The man was apparently intent on reaching the president’s main office during his attempt at entering the heavily fortified park-like site by bypassing a security checkpoint at the front gates.

"A person, wearing a shroud, was attempting to pass through the gates of the presidential complex but was faced down," Deputy Governor General of the Tehran Province for Security Affairs Mohsen Hamedani told Fars News Agency.

"After security personnel guarding the presidential office fired at the assailant who was carrying a cold weapon [the machete], he could not enter the site due to being severely injured," he added.

The security official said that an immediate investigation was now under way to identify the intruder and his motivation for trying to forcefully enter the secure site off Pasteur Street. The complex is home to several government offices.

Nationwide protests driven by various groups largely upset at worsening economic hardship or Iran’s government and clerical ruling establishment rocked Iran around the turn of the year.

In early January, the Freedom House watchdog concluded that Rouhani, a self-proclaimed centrist and pragmatist, had failed to effectively challenge repressive elements in the Islamic Republic’s regime since he was re-elected with a landslide in May last year or deliver the greater freedoms he has promised since first being elected in 2013.

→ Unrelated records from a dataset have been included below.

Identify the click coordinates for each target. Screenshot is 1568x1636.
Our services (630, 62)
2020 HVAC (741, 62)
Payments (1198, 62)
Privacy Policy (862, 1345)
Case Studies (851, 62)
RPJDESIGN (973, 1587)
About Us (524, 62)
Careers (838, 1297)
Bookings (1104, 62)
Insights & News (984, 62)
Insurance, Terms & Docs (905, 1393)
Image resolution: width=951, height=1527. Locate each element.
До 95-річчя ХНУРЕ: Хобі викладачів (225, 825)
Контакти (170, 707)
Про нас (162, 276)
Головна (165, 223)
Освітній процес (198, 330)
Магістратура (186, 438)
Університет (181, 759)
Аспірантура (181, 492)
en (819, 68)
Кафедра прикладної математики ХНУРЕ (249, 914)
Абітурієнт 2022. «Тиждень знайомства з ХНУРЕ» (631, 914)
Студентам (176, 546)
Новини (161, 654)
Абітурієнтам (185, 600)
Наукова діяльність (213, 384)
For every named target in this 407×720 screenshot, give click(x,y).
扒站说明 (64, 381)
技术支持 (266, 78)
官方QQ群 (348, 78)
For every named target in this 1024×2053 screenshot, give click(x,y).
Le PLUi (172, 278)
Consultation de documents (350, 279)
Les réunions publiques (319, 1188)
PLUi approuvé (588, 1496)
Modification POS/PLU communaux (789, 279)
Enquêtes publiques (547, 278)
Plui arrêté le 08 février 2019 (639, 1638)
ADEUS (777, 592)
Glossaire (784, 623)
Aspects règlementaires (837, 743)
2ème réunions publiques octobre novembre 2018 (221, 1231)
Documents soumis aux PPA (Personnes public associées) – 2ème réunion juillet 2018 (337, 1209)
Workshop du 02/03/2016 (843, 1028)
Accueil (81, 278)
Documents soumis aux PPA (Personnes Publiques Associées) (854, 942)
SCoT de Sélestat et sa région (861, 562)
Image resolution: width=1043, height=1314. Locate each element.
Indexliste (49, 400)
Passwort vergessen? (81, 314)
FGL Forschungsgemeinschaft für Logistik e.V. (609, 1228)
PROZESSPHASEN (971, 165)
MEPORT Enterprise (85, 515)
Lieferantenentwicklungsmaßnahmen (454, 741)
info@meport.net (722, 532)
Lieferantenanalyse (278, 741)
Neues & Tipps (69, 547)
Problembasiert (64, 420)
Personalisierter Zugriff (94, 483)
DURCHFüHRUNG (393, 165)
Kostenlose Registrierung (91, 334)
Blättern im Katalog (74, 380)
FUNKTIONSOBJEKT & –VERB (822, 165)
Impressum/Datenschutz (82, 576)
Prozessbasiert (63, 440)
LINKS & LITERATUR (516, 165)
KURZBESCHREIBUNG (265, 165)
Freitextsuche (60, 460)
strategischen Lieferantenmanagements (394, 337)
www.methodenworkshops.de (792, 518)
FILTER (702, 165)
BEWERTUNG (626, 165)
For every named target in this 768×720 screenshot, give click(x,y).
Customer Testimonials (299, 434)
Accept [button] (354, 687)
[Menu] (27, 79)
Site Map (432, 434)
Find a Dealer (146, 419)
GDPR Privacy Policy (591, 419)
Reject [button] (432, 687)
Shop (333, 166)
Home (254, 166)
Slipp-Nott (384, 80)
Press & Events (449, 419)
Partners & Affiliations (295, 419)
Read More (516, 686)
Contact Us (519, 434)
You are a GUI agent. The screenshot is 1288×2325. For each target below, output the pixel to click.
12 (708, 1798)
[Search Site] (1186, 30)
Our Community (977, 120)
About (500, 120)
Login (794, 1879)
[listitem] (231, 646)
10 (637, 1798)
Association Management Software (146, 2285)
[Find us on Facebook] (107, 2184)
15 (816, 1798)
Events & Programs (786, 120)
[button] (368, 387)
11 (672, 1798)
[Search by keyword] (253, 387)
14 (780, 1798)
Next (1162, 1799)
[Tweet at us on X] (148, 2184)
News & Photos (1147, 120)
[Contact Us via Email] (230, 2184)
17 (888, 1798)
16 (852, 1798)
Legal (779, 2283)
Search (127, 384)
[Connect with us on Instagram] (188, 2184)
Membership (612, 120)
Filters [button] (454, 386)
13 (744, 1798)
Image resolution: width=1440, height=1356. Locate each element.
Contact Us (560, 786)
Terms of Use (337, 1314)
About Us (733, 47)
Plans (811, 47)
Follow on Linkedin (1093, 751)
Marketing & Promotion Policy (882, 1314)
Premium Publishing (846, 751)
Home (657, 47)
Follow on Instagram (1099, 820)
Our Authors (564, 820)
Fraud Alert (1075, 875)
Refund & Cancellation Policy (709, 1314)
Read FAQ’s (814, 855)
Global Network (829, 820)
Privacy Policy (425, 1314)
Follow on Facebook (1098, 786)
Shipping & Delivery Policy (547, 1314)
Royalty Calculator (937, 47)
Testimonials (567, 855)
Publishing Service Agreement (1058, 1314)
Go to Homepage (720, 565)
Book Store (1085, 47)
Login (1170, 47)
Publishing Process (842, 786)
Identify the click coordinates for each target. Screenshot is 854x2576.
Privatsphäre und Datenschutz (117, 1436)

Some hardliners have tried to pin the blame for the outbreak of social unrest that spread to more than 80 cities and towns entirely on the failure of Rouhani’s government to secure the economic progress Iran so desperately needs but the president has hit back saying the demonstrations were about much more than economic hardship and were driven by young Iranians who will no longer defer to the ageing revolutionary elite.

“It would be a misrepresentation and also an insult to Iranian people to say [the protesters] only had economic demands. People had economic, political and social demands,” the 69-year-old, reportedly said in a swipe at the hardliners who highlighted what they say is his mismanagement of the economy.

Around 25 people are thought to have died during the unrest.

Youth unemployment stands at almost 30% in Iran, there are parts of the country where general unemployment reaches around 60% and inflation is very near double-digit.